不妊治療研究で受精胚の作製容認 総合科技会議
2004年07月08日
ヒトクローン胚(はい)作製を条件付きで認める方針を決めた総合科学技術会議の生命倫理専門調査会(会長=薬師寺泰蔵・慶応大法学部客員教授)は7日、最終報告案を大筋で合意した。また精子と卵子で作る受精胚は生殖医療の研究に限って認めた。ただし、こうした研究に不可欠な卵子をボランティアから採取することは原則として認めない。研究の枠組み整備は文部科学、厚生労働両省に委ねる。13日に最終決定する。

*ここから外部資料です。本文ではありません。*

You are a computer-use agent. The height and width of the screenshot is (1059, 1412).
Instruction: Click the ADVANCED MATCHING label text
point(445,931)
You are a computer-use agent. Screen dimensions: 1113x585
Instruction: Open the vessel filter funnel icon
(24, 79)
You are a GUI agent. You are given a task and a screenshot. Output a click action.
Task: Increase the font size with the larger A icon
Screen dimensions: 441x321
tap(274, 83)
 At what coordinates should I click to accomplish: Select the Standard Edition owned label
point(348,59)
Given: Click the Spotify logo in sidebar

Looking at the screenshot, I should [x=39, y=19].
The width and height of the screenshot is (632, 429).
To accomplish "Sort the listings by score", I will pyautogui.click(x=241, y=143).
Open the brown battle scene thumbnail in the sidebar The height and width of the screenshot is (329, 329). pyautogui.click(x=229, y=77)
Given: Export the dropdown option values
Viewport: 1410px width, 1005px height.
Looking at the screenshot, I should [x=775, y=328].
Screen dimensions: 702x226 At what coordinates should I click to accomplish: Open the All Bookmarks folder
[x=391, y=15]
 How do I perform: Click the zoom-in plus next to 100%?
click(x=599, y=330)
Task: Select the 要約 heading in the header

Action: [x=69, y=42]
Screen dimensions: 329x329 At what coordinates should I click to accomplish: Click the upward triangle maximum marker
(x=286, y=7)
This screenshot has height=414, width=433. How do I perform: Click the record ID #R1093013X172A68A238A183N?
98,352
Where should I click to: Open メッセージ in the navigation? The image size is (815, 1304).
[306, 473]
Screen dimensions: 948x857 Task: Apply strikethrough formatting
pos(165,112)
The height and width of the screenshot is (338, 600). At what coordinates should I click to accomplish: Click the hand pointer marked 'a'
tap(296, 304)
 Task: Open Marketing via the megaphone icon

ヒトクローン胚は、核を除いた卵子に、皮膚など体細胞の核を移植して作るが、いまはクローン人間作りを禁じたクローン技術規制法に基づく指針で禁止されている。
報告案によると、今後、この指針の改正とともに、作製を認めるための基準や研究機関の計画を個別に審査する仕組みが必要だとした。
受精胚の作製は不妊治療の研究などで実施されてきているが、国レベルで認めるのは初めて。生殖医療の技術向上などに限って、科学的合理性、社会的妥当性があり、「容認し得る」とした。難病などの研究で作製することは認めなかった。
卵子の入手方法として生殖医療のために採取した卵子の一部利用や手術で摘出した卵巣からの採取などを挙げ、提供者から同意を得る方法などについて両省が指針を作るよう求めた。
無償ボランティアからの採取は原則認めるべきではないとし、クローン胚作製には多数の卵子が必要なのでより厳しい制限が必要とした。
こうした規制を法律で定めるかどうかについては意見が分かれ、次回に持ち越した。